Note: You can configure
the
Number of Groups setting to optimize
the job flow and support grid processing when identifying sessions.
For example, entering the value
5
generates five groups. This setting enables you to execute up to
five parallel sessionize loops.
The Clickstream Combine Groups generated transformation
reads the group listing files and creates a SAS DATA step view that
combines all the individual group files for a particular group. For
example, the Group 1 data view accesses all of the group 1 data tables
created during processing of the first loop. This transformation also
creates a data table that is represented by G in
Standard Clickstream Log Job Process Flow. This data
table contains the list of data views that were created. This list
is used to drive the second loop.
The second
loop again takes advantage of symmetrical multi-processing to identify
visitor sessions and to complete the visitor ID value from the start
to the end of those sessions. This is accomplished using the Clickstream
Sessionize transformation.
The completion
of the visitor ID ensures that the visitor ID value that is assigned
to users after they log on is present on every record of the session.

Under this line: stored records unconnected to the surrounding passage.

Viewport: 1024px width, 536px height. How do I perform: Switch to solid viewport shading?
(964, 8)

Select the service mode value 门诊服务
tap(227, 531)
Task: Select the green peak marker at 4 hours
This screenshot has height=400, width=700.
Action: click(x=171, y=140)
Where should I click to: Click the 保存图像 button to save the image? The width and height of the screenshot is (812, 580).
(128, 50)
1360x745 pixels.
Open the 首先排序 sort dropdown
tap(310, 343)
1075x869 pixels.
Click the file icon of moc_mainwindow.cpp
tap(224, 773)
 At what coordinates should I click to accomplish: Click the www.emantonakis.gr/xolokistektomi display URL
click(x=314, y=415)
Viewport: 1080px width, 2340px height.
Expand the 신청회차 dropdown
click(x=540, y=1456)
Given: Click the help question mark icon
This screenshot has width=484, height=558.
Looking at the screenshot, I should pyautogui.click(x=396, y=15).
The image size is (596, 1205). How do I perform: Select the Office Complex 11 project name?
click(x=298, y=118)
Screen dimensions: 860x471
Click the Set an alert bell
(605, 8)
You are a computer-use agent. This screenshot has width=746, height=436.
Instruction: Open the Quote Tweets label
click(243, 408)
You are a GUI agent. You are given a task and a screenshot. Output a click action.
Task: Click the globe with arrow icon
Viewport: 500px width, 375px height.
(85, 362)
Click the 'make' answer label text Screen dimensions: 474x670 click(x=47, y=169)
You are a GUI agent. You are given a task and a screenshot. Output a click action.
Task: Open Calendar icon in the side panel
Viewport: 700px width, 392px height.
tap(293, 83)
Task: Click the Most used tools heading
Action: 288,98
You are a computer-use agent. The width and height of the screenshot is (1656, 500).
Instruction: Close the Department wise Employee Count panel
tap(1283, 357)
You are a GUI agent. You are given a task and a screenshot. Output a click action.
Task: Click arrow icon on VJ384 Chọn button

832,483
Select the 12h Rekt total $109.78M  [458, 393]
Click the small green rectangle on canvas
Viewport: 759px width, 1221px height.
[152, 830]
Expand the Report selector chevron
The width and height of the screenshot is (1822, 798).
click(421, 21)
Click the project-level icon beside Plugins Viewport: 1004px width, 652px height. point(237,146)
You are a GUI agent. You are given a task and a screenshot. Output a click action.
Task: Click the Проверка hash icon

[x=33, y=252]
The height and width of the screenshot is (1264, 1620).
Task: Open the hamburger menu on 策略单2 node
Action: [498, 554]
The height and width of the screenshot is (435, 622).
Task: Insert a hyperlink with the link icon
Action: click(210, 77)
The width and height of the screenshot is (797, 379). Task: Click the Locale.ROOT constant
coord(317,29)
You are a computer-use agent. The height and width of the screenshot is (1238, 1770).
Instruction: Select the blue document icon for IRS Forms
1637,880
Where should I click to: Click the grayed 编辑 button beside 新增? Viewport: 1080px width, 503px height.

This persistence holds even when the users browse the site for a period
of time before logging in and after they log off. The visitor ID value
is useful for connecting referring sites (purchased advertising, for
example) to specific visitors and their final activity on the site
(such as completing an online purchase).
Each parallel
session reads observations from one of the group views created by
the Clickstream Combine Groups transformation. Then it creates a single
output data table in which sessions have been identified and visitor
IDs have been completed.
After
the second loop finishes, the Clickstream Create Detail transformation
combines each output from the second loop to create the final composite
detail data table.
When you
process SAS page tag logs, Loop 1 contains two Clickstream Parse transformations.
Sections of this figure are included in the descriptions of each stage
of the template's processing.
Note: This description
of multiple Web log processing is based on the template used to process
a standard Web log. The process for the page-tagging template is slightly
different, as noted in
Stages in Template Jobs.